* **Exercise description**: The required output is the lines below from the line containing "Task: Click the Number of tasks field" to the line containing "Open the Filter", inclusive, retyped exactly. No other lines belong in it.

* **Data in this exercise**:
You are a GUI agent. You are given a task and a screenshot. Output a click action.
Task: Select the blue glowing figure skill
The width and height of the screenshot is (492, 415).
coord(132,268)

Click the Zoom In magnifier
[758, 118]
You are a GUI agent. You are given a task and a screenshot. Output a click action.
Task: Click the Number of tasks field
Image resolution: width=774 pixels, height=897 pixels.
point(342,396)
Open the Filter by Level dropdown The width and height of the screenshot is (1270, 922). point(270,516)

...

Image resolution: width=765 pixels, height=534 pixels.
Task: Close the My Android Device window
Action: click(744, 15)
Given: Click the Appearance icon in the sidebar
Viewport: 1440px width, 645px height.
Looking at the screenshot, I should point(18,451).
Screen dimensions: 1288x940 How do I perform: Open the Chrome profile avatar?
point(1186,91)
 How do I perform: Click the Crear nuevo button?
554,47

...

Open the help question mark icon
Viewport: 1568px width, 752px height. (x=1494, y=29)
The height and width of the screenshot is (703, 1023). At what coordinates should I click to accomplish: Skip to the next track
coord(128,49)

* **Answer**:
Task: Click the Number of tasks field
Image resolution: width=774 pixels, height=897 pixels.
point(342,396)
Open the Filter by Level dropdown The width and height of the screenshot is (1270, 922). point(270,516)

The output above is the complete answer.